What is expected
Reproduce exactly, and only, the lines below from the one containing "This screenshot has width=1080, height=551." through the one containing "You are a computer-use agent. 1568x775".

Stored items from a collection
========

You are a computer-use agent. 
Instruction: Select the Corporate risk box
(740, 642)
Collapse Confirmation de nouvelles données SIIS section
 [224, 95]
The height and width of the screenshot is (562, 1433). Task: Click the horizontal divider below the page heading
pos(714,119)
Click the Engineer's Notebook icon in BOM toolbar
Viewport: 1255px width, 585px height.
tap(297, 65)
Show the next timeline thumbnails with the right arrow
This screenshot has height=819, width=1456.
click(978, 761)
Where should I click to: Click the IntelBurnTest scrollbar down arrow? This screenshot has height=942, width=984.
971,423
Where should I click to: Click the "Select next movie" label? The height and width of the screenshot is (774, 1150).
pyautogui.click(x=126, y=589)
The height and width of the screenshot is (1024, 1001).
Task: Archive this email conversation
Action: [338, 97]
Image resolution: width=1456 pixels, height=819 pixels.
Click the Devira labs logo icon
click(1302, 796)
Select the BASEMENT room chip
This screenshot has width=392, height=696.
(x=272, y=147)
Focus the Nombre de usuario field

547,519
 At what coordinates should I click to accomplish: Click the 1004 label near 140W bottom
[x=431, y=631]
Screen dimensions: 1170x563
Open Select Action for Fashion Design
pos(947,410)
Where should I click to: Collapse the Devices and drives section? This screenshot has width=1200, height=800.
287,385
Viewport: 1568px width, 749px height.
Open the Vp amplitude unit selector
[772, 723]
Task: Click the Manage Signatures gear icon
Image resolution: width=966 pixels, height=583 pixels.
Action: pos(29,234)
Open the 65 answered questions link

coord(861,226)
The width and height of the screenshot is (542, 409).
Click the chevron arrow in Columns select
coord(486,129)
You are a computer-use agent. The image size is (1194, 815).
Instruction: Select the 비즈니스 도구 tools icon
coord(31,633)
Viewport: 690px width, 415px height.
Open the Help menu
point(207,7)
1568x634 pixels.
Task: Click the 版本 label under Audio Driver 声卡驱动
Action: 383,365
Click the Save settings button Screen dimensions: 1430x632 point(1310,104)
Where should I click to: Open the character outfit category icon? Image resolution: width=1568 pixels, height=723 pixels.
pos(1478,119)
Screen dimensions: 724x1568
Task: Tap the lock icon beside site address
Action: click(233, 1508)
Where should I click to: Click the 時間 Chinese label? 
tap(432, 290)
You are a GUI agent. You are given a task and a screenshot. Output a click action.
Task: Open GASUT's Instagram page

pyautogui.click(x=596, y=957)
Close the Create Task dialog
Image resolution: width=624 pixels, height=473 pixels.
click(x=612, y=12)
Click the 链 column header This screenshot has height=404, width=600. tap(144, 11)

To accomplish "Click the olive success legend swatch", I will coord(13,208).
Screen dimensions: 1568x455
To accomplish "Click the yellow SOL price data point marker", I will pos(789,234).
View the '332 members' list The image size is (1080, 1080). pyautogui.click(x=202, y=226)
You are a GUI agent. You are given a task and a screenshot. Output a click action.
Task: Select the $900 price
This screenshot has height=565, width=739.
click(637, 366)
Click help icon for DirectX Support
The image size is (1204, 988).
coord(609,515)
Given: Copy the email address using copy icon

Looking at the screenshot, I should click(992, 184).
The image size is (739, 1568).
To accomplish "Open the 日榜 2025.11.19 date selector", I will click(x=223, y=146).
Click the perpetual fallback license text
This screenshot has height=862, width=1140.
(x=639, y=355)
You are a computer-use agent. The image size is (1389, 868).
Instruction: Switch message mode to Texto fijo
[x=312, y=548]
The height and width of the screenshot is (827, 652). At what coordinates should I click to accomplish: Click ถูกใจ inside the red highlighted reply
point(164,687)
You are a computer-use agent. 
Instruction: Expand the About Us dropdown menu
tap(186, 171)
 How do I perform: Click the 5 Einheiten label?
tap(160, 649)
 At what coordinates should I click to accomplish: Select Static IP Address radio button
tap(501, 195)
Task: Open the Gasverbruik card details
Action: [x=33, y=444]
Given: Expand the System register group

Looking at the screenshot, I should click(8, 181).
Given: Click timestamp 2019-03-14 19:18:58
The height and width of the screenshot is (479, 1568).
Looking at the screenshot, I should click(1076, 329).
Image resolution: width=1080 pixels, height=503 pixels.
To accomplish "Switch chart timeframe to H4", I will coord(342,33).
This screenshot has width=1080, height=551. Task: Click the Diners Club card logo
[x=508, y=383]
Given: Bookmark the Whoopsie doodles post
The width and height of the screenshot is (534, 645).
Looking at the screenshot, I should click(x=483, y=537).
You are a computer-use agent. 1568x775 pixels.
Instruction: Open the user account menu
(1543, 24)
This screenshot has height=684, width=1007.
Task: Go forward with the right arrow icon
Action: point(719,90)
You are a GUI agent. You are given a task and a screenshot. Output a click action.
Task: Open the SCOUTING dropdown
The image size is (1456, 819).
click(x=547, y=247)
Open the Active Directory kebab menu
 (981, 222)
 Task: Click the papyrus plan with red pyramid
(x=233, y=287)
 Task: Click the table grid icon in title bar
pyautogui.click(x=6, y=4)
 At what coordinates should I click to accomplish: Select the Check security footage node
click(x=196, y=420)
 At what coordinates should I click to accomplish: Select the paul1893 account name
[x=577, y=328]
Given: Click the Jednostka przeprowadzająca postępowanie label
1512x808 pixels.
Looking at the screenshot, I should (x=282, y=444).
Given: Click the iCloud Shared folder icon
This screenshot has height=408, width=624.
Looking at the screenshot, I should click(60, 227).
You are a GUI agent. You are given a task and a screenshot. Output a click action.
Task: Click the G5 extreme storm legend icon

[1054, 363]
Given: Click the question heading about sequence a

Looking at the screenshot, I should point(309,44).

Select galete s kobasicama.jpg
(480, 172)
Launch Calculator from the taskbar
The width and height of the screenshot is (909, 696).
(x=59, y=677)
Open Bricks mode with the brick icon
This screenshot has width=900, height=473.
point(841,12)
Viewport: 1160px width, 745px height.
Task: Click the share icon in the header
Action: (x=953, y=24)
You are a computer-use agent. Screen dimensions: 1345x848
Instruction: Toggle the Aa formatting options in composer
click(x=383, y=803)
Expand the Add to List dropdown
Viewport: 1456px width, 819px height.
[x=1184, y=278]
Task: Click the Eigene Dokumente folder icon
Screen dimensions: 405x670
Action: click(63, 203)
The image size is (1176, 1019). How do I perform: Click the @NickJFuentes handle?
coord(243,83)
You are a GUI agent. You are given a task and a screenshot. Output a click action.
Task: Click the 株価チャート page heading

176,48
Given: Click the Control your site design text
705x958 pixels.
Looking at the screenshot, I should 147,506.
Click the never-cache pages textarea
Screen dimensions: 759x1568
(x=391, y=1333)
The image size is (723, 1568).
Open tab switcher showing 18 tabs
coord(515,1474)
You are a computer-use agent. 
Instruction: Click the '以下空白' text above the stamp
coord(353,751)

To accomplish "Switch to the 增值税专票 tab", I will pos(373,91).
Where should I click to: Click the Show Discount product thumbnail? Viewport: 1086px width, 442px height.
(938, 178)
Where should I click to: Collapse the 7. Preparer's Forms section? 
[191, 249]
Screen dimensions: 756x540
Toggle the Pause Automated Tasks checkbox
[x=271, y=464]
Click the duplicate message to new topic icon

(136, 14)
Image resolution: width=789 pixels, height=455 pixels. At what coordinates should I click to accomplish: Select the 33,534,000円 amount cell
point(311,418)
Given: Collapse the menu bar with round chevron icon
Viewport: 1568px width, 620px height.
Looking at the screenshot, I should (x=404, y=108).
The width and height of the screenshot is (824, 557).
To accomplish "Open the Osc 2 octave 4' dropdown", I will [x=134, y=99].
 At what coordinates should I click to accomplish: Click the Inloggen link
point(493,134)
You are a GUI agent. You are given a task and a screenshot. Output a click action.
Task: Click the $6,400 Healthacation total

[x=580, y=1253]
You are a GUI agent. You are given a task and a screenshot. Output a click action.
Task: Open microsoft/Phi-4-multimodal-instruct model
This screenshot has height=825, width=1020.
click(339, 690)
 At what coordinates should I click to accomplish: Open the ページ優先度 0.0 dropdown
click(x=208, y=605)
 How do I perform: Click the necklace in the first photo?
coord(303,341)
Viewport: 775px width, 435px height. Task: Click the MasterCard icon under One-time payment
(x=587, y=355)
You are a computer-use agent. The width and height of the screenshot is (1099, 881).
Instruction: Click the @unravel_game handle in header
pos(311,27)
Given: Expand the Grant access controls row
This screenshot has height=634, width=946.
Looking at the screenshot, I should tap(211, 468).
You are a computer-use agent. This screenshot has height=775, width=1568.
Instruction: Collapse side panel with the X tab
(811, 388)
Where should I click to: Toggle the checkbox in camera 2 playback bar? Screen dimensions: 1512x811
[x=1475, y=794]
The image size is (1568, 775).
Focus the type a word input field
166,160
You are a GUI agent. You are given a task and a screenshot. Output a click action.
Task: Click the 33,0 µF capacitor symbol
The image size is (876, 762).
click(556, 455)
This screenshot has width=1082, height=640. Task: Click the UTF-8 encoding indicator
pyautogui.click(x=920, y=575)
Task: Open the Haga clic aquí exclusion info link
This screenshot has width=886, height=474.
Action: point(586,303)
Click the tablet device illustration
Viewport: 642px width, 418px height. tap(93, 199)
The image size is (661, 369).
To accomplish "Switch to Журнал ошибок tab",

========

Problem solution
This screenshot has width=1080, height=551. Task: Click the Diners Club card logo
[x=508, y=383]
Given: Bookmark the Whoopsie doodles post
The width and height of the screenshot is (534, 645).
Looking at the screenshot, I should click(x=483, y=537).
You are a computer-use agent. 1568x775 pixels.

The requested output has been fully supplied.